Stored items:
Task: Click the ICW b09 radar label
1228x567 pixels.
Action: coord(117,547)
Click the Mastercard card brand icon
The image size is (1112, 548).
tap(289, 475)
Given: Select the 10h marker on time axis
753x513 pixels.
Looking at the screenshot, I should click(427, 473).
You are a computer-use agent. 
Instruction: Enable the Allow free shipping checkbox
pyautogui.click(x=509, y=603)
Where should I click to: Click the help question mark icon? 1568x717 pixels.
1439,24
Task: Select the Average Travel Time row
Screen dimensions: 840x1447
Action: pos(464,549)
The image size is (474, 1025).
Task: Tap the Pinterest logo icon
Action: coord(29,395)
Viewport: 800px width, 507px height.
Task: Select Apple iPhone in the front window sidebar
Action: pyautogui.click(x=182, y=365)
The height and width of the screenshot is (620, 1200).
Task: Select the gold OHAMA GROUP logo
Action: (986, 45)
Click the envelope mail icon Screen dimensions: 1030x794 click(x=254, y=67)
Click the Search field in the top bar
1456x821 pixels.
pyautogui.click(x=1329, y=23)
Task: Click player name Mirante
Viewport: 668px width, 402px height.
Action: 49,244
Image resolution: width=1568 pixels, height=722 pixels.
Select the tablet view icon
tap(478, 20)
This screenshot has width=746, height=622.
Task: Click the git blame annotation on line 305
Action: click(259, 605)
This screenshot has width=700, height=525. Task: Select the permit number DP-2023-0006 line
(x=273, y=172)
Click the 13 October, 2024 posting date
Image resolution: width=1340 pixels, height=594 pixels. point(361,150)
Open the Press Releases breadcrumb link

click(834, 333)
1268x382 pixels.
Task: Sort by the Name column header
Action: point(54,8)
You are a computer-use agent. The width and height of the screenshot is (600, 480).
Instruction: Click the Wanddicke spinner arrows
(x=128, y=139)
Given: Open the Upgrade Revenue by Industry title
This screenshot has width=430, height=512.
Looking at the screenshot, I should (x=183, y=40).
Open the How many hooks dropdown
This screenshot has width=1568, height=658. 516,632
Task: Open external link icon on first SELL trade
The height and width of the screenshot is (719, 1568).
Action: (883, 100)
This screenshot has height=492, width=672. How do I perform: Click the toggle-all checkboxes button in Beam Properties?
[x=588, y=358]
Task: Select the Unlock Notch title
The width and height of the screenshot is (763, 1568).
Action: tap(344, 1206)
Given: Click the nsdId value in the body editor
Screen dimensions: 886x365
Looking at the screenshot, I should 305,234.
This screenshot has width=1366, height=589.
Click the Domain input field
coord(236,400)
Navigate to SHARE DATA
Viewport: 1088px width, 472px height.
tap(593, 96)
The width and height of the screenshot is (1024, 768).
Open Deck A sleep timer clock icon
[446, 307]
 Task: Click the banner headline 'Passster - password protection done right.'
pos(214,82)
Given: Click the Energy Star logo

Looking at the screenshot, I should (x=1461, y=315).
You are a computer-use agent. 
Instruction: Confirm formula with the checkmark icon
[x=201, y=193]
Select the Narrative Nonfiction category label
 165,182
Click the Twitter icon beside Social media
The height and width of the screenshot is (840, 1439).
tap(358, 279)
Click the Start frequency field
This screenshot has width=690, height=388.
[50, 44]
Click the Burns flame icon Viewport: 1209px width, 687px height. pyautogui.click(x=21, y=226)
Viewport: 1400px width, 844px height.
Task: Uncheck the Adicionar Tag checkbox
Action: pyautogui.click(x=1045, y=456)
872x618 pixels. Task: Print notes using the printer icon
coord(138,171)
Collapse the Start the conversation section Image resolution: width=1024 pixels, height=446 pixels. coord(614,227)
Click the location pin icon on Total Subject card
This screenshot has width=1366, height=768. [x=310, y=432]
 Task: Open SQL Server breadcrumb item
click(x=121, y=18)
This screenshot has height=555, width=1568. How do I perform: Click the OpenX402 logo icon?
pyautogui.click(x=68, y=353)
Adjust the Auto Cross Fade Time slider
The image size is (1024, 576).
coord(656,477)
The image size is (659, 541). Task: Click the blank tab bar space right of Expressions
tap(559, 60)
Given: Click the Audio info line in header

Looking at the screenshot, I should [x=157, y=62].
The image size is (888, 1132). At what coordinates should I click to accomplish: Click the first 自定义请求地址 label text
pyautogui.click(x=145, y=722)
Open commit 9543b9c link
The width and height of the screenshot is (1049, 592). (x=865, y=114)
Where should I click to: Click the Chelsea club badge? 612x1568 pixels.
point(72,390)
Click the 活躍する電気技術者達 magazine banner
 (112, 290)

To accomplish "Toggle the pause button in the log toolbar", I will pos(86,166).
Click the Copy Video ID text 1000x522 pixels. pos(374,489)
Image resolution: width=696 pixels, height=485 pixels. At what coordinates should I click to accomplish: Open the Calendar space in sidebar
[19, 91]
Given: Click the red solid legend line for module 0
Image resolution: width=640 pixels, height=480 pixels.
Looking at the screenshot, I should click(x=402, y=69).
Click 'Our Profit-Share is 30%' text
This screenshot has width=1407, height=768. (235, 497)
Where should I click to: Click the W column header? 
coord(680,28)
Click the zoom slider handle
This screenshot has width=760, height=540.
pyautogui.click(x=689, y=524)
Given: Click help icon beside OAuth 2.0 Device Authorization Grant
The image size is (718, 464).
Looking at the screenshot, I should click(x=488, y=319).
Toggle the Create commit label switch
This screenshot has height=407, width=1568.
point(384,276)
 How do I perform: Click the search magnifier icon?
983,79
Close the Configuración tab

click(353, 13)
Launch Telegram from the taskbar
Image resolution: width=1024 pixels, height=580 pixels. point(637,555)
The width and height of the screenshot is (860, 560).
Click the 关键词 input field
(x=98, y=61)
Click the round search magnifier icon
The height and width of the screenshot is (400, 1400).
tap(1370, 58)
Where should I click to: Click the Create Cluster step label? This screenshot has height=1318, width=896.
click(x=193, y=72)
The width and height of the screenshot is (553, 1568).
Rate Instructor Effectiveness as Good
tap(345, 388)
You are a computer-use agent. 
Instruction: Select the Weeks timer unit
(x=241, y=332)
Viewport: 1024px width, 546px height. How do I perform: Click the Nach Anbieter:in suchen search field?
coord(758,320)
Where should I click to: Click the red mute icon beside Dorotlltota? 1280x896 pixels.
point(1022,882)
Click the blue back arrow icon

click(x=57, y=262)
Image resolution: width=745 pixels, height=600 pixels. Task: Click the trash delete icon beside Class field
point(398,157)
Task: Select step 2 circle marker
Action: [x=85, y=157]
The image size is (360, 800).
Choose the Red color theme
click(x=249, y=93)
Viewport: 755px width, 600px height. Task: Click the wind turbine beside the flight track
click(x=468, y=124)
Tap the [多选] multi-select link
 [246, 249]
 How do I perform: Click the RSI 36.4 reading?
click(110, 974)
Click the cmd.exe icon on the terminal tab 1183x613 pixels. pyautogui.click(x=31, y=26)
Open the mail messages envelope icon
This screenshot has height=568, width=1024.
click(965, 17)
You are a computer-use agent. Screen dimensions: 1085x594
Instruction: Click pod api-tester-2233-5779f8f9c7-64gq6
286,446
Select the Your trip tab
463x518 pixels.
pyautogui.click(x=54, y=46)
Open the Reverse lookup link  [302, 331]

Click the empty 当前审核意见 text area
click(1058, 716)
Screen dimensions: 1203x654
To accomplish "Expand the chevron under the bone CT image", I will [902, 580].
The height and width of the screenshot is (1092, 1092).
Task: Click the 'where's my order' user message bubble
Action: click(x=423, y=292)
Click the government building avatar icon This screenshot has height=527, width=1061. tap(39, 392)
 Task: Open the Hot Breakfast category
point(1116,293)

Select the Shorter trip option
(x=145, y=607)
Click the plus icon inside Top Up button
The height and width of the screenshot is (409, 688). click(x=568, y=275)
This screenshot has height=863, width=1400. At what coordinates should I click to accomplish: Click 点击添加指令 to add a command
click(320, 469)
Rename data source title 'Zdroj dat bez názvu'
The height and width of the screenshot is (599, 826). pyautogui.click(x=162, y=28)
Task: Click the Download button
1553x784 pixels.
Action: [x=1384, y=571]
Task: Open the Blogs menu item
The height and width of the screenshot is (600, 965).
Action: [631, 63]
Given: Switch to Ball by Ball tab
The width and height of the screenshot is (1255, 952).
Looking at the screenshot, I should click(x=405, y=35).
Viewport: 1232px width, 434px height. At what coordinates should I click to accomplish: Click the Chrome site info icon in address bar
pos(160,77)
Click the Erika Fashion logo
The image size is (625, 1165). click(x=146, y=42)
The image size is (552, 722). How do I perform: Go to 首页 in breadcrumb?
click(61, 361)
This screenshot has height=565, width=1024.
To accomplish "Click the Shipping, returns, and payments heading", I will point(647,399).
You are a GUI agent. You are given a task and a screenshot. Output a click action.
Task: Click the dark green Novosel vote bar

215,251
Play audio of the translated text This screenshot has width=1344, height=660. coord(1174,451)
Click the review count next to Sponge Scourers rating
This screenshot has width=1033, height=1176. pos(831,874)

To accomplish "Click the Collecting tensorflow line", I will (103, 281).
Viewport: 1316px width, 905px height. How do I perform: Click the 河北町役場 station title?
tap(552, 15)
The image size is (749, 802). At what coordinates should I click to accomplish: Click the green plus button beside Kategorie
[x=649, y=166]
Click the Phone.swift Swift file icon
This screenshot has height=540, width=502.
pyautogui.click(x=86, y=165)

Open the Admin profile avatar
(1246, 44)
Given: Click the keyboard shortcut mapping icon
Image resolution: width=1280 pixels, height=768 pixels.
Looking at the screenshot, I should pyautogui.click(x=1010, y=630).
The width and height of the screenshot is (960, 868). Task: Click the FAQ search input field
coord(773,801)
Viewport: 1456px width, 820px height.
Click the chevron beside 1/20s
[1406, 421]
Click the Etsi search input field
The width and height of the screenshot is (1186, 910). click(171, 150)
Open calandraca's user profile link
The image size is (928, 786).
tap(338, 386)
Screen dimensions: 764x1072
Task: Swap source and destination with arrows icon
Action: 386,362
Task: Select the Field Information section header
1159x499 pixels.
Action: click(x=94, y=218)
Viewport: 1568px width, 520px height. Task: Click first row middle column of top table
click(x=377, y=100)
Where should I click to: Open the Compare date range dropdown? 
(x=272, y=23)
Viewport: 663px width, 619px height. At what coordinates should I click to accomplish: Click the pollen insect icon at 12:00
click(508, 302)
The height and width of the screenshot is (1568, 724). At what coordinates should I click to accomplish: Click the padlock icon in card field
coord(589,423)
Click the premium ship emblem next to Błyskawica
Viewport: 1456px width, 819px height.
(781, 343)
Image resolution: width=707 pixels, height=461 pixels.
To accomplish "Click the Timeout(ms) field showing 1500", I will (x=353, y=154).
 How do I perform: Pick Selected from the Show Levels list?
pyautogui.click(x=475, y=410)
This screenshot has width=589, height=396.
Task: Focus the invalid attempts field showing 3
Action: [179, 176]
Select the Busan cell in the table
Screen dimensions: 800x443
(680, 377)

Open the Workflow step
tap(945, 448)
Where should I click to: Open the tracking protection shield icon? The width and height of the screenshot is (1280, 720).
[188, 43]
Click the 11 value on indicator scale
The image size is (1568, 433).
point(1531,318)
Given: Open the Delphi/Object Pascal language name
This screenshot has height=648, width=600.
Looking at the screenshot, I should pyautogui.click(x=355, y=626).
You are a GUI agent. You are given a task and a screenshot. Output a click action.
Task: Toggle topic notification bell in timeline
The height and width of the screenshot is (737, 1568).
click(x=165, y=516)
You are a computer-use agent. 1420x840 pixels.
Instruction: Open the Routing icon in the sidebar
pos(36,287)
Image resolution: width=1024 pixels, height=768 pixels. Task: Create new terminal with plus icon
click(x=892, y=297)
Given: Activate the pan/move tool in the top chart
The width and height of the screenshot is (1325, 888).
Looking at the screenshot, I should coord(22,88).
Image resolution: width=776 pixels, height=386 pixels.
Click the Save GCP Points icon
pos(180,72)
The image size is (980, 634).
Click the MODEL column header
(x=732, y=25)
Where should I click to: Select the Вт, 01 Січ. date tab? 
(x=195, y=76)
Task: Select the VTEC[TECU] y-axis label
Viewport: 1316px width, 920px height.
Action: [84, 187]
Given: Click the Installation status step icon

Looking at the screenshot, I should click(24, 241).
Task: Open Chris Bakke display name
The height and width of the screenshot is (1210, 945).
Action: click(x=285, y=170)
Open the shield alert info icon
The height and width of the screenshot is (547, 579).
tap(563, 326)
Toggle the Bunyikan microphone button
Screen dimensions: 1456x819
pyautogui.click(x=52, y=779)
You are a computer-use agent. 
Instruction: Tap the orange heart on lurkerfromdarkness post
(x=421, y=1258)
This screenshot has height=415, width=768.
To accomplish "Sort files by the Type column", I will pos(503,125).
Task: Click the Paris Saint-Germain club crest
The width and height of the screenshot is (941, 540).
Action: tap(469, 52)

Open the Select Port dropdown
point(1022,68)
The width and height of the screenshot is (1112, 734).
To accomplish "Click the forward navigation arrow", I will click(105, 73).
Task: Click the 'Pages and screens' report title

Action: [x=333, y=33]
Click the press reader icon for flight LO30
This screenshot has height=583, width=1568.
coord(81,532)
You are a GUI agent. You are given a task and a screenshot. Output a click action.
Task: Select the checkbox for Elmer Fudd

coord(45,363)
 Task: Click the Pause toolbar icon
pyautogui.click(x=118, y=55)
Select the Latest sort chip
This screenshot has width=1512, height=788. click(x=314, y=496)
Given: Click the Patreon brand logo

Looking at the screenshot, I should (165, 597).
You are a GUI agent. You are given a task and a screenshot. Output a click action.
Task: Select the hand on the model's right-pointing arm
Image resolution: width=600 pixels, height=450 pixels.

• Problem
From the data above, output only the lines between the line containing "Screen dimensions: 840x1447" and the line containing "Given: Open the Upgrade", inclusive, exactly as written.

• Reply
Screen dimensions: 840x1447
Action: pos(464,549)
The image size is (474, 1025).
Task: Tap the Pinterest logo icon
Action: coord(29,395)
Viewport: 800px width, 507px height.
Task: Select Apple iPhone in the front window sidebar
Action: pyautogui.click(x=182, y=365)
The height and width of the screenshot is (620, 1200).
Task: Select the gold OHAMA GROUP logo
Action: (986, 45)
Click the envelope mail icon Screen dimensions: 1030x794 click(x=254, y=67)
Click the Search field in the top bar
1456x821 pixels.
pyautogui.click(x=1329, y=23)
Task: Click player name Mirante
Viewport: 668px width, 402px height.
Action: 49,244
Image resolution: width=1568 pixels, height=722 pixels.
Select the tablet view icon
tap(478, 20)
This screenshot has width=746, height=622.
Task: Click the git blame annotation on line 305
Action: click(259, 605)
This screenshot has width=700, height=525. Task: Select the permit number DP-2023-0006 line
(x=273, y=172)
Click the 13 October, 2024 posting date
Image resolution: width=1340 pixels, height=594 pixels. point(361,150)
Open the Press Releases breadcrumb link

click(834, 333)
1268x382 pixels.
Task: Sort by the Name column header
Action: point(54,8)
You are a computer-use agent. The width and height of the screenshot is (600, 480).
Instruction: Click the Wanddicke spinner arrows
(x=128, y=139)
Given: Open the Upgrade Revenue by Industry title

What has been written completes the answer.